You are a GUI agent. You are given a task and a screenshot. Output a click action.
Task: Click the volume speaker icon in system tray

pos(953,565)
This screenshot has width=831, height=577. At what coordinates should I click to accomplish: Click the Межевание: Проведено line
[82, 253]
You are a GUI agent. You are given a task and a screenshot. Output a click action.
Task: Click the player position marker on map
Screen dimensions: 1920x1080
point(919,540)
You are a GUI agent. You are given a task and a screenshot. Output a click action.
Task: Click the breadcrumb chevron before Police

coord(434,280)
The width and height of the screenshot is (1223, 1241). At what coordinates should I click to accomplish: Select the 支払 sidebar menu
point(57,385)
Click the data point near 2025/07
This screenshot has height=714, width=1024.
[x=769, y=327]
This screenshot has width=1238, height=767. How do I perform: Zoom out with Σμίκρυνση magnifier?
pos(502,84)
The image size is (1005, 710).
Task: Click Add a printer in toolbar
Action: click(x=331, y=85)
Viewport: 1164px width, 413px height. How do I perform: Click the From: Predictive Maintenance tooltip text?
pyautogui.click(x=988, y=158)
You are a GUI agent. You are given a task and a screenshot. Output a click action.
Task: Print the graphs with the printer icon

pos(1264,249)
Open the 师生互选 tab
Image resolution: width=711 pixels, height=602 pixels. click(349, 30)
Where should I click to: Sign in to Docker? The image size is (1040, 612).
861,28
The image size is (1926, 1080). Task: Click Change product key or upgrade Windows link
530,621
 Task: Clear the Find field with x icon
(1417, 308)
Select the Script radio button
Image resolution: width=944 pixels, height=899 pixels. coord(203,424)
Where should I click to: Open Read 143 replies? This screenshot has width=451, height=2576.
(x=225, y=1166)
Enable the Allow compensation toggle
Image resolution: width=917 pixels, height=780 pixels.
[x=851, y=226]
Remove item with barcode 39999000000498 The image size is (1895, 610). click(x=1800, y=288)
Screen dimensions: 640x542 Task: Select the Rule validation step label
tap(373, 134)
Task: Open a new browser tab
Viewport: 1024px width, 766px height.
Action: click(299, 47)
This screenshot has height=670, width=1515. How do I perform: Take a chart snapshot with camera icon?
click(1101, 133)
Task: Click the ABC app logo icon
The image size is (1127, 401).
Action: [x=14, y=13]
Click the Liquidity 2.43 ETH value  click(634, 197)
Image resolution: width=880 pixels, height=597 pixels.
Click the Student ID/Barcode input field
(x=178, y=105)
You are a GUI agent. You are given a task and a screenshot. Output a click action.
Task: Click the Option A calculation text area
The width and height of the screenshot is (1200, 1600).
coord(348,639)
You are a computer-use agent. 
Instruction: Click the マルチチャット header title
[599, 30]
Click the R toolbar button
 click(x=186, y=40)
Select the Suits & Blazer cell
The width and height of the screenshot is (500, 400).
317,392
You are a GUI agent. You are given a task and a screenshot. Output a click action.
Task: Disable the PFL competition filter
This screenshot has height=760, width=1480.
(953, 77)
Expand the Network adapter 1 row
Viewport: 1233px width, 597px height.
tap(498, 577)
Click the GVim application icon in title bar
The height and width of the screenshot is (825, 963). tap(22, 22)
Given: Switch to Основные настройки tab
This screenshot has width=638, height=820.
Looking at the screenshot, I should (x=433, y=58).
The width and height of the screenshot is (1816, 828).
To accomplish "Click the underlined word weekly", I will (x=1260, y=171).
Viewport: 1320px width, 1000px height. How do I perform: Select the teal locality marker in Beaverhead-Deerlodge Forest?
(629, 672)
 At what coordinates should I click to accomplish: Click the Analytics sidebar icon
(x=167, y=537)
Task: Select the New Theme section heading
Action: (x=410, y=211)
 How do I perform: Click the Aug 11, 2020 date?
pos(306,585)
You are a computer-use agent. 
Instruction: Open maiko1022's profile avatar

#### AIM OF THE TASK
Would you please give all of the records again exactly as they stand?

#### SOLUTION TO THIS EXERCISE
You are a GUI agent. You are given a task and a screenshot. Output a click action.
Task: Click the volume speaker icon in system tray

pos(953,565)
This screenshot has width=831, height=577. At what coordinates should I click to accomplish: Click the Межевание: Проведено line
[82, 253]
You are a GUI agent. You are given a task and a screenshot. Output a click action.
Task: Click the player position marker on map
Screen dimensions: 1920x1080
point(919,540)
You are a GUI agent. You are given a task and a screenshot. Output a click action.
Task: Click the breadcrumb chevron before Police

coord(434,280)
The width and height of the screenshot is (1223, 1241). At what coordinates should I click to accomplish: Select the 支払 sidebar menu
point(57,385)
Click the data point near 2025/07
This screenshot has height=714, width=1024.
[x=769, y=327]
This screenshot has width=1238, height=767. How do I perform: Zoom out with Σμίκρυνση magnifier?
pos(502,84)
The image size is (1005, 710).
Task: Click Add a printer in toolbar
Action: click(x=331, y=85)
Viewport: 1164px width, 413px height. How do I perform: Click the From: Predictive Maintenance tooltip text?
pyautogui.click(x=988, y=158)
You are a GUI agent. You are given a task and a screenshot. Output a click action.
Task: Print the graphs with the printer icon

pos(1264,249)
Open the 师生互选 tab
Image resolution: width=711 pixels, height=602 pixels. click(349, 30)
Where should I click to: Sign in to Docker? The image size is (1040, 612).
861,28
The image size is (1926, 1080). Task: Click Change product key or upgrade Windows link
530,621
 Task: Clear the Find field with x icon
(1417, 308)
Select the Script radio button
Image resolution: width=944 pixels, height=899 pixels. coord(203,424)
Where should I click to: Open Read 143 replies? This screenshot has width=451, height=2576.
(x=225, y=1166)
Enable the Allow compensation toggle
Image resolution: width=917 pixels, height=780 pixels.
[x=851, y=226]
Remove item with barcode 39999000000498 The image size is (1895, 610). click(x=1800, y=288)
Screen dimensions: 640x542 Task: Select the Rule validation step label
tap(373, 134)
Task: Open a new browser tab
Viewport: 1024px width, 766px height.
Action: click(299, 47)
This screenshot has height=670, width=1515. How do I perform: Take a chart snapshot with camera icon?
click(1101, 133)
Task: Click the ABC app logo icon
The image size is (1127, 401).
Action: [x=14, y=13]
Click the Liquidity 2.43 ETH value  click(634, 197)
Image resolution: width=880 pixels, height=597 pixels.
Click the Student ID/Barcode input field
(x=178, y=105)
You are a GUI agent. You are given a task and a screenshot. Output a click action.
Task: Click the Option A calculation text area
The width and height of the screenshot is (1200, 1600).
coord(348,639)
You are a computer-use agent. 
Instruction: Click the マルチチャット header title
[599, 30]
Click the R toolbar button
 click(x=186, y=40)
Select the Suits & Blazer cell
The width and height of the screenshot is (500, 400).
317,392
You are a GUI agent. You are given a task and a screenshot. Output a click action.
Task: Disable the PFL competition filter
This screenshot has height=760, width=1480.
(953, 77)
Expand the Network adapter 1 row
Viewport: 1233px width, 597px height.
tap(498, 577)
Click the GVim application icon in title bar
The height and width of the screenshot is (825, 963). tap(22, 22)
Given: Switch to Основные настройки tab
This screenshot has width=638, height=820.
Looking at the screenshot, I should (x=433, y=58).
The width and height of the screenshot is (1816, 828).
To accomplish "Click the underlined word weekly", I will (x=1260, y=171).
Viewport: 1320px width, 1000px height. How do I perform: Select the teal locality marker in Beaverhead-Deerlodge Forest?
(629, 672)
 At what coordinates should I click to accomplish: Click the Analytics sidebar icon
(x=167, y=537)
Task: Select the New Theme section heading
Action: (x=410, y=211)
 How do I perform: Click the Aug 11, 2020 date?
pos(306,585)
You are a computer-use agent. 
Instruction: Open maiko1022's profile avatar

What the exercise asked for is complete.